» DATASET EXCERPTS:
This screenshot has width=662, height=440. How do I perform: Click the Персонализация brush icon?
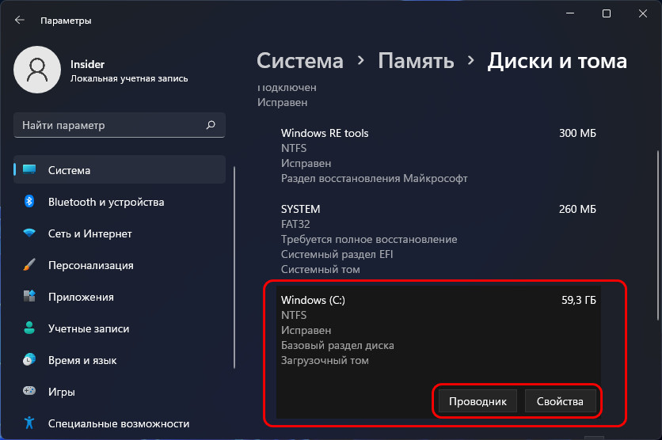click(30, 265)
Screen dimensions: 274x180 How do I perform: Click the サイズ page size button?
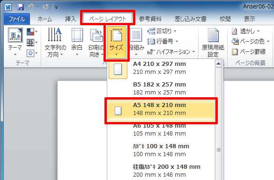116,42
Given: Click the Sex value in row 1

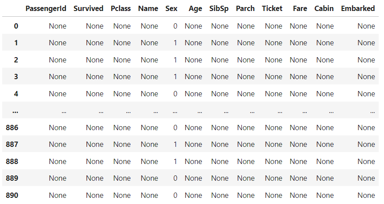Looking at the screenshot, I should 175,43.
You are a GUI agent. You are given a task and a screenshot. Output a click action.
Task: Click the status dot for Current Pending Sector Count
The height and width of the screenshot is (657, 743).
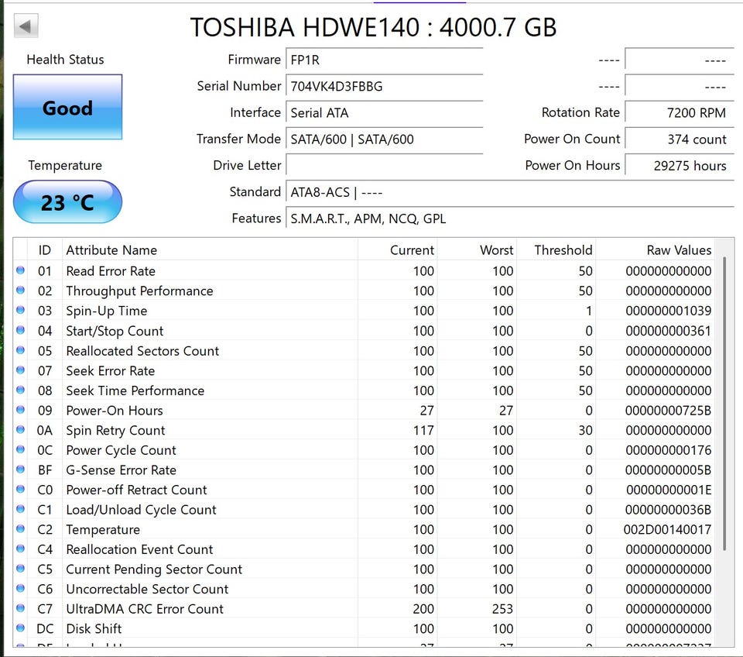(20, 569)
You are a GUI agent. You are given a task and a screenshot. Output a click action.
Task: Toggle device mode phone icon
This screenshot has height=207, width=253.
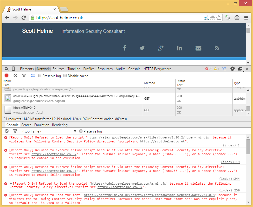[13, 69]
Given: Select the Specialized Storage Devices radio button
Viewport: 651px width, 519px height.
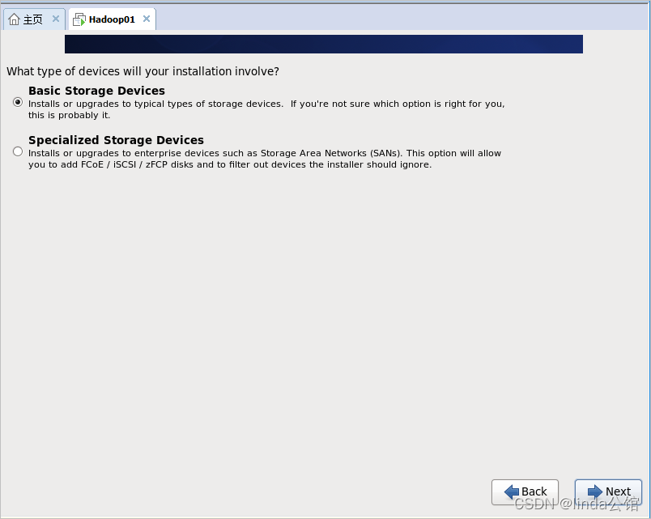Looking at the screenshot, I should [18, 151].
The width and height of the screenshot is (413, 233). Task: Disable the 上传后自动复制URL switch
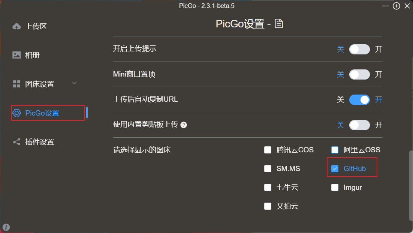359,100
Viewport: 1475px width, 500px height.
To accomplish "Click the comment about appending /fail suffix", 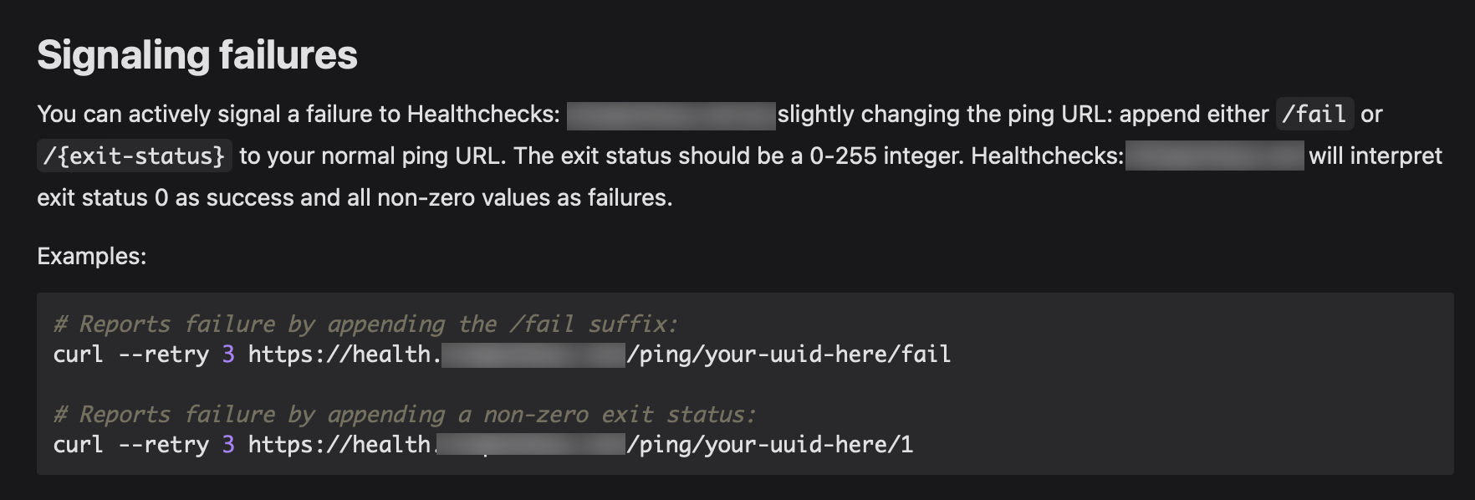I will (x=365, y=324).
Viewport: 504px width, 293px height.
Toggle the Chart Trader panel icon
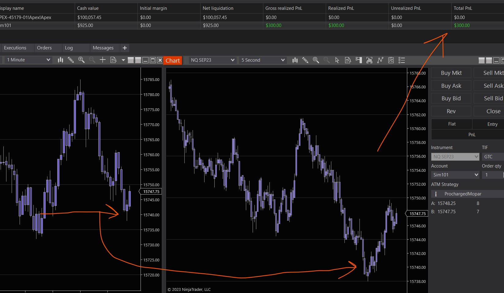click(359, 60)
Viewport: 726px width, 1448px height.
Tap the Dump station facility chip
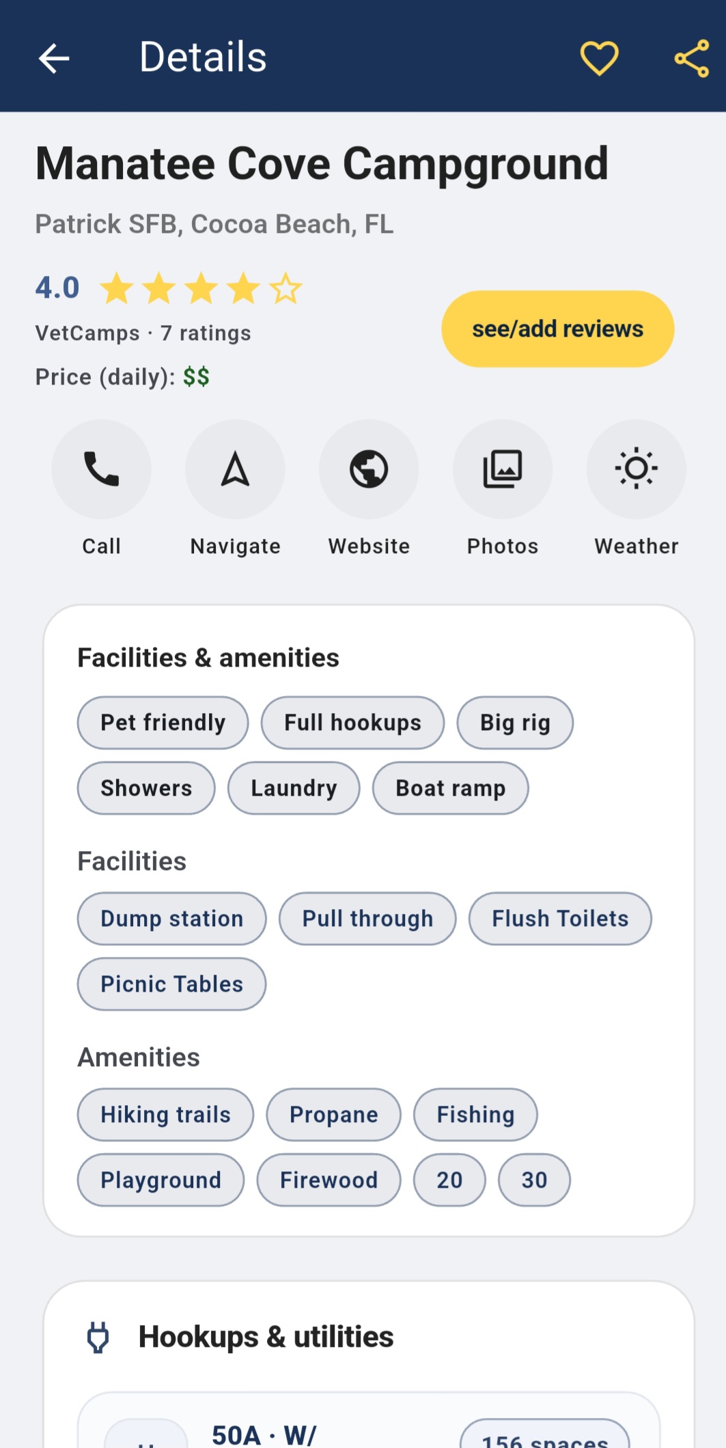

» INSTRUCTIONS TO FOLLOW:
What the answer needs is every line from the one containing "Viewport: 504px width, 293px height." through the final line of the data above, copied exactly, without pictures.

» ANSWER:
Viewport: 504px width, 293px height.
Toggle the Chart Trader panel icon
click(359, 60)
Viewport: 726px width, 1448px height.
Tap the Dump station facility chip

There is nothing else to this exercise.